── Text ──

Although Richard can force himself not to pay for sex for a period of a couple of months at a time, each day he wrestles with the temptation.

"People say the country is awash with cocaine, but I wouldn't know where to even begin to find any. But if I want sex, I just go on Escort Ireland and can have numbers for several girls in Limerick, Clare or Galway in seconds. Prostitution is everywhere in Ireland."

Richard says his secret life has made him suicidal -- and he's phoned the Samaritans on several occasions.

"I just can't talk to my wife about it because she'll leave me and it's not the sort of subject I can mention to my friends. If I was addicted to gambling or alcohol, there probably would be outward signs. But there's no way of knowing about my addiction."

Richard is careful to cover his footsteps by deleting the history of his computer and erasing phone numbers and text messages on his mobile.

"I've deliberately refused to upgrade to a smartphone because then the net would be at my fingertips 24/7 and I just can't cope with the consequences of that."

Beth Fitzpatrick, of Access Counselling, Dublin, hears stories like Richard's all the time.

"People snigger. They think sex addiction is something dreamt up by celebrities to excuse sleeping around. But the reality is lots of men can have their lives turned upside down by a dependence on sex.

"I've had clients who have got into serious debt because they've spent so much money on prostitutes and those who've wreaked havoc on their careers by being up all night looking at pornography.

"Others have lost their wives and children as a result."

Sex addiction, according to Fitzpatrick, has four defining criteria. "First, the obsession with sex feels preoccupying and out of control and is pursued in spite of the harm it causes. Second, all attempts to curb it fail. Third, it has a psychological function, perhaps to anaesthetise something else that is going on in the addict's life. Fourth, sex addicts are generally miserable."

"We're not talking about happy sex here," says Eoin Stephens, a psychotherapist with the Dublin-based Addictive Behaviours Centre Ireland. "We're talking about something that leaves the victim distressed, helpless and guilty. We're talking about people on a self-destruct course."

Richard has had counselling sessions to try to help him deal with his problems, but nothing has worked so far. Treatments vary and are contentious. Abstinence is usually encouraged -- and that includes a masturbation ban -- and addicts are encouraged to dispense with computers and smartphones and any pornographic magazines they may have.

"The success rate can be good," Fitzpatrick says. "But we require clients to really work hard at coming to terms with their problem.

"If they're not serious enough about changing their ways, they will have huge problems resuming a normal life. The problem is that for some of them the fleeting pleasure is enough to override the misery they feel the rest of the time."

Yes: says a top shrink: 'It's a way of having your cake and eating it...'

Not everyone is convinced about the veracity of the term "sex addiction".

───
── Stored data ──

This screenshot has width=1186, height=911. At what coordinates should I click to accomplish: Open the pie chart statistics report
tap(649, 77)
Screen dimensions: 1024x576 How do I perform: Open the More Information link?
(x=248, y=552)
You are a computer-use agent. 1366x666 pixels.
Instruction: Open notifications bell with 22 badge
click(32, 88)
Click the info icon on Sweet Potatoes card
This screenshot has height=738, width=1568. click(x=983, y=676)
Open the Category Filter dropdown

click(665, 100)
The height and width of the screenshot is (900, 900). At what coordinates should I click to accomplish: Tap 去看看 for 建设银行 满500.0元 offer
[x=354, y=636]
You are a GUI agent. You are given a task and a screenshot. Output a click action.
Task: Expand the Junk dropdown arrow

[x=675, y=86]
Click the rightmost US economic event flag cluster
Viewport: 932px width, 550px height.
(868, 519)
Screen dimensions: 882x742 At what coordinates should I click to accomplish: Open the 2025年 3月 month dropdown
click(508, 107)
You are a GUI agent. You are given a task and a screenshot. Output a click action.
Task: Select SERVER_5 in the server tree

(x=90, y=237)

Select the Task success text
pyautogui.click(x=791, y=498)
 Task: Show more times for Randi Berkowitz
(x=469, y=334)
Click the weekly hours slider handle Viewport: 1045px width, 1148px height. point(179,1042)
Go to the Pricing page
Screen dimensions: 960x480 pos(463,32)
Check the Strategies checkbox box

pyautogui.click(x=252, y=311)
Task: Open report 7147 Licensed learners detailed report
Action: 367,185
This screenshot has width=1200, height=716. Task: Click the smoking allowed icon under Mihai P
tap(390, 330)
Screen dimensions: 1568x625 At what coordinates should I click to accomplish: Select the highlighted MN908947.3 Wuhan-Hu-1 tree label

───

— Required tasks —
(a) In the sex addiction article, what organization is Eoin Stephens a psychotherapist with?
(b) From the sex addiction article, write out the passage starting with "Richard says his" and going on through "on his mobile.".

— Expected responses —
(a) The Dublin-based Addictive Behaviours Centre Ireland.

(b)
Richard says his secret life has made him suicidal -- and he's phoned the Samaritans on several occasions.

"I just can't talk to my wife about it because she'll leave me and it's not the sort of subject I can mention to my friends. If I was addicted to gambling or alcohol, there probably would be outward signs. But there's no way of knowing about my addiction."

Richard is careful to cover his footsteps by deleting the history of his computer and erasing phone numbers and text messages on his mobile.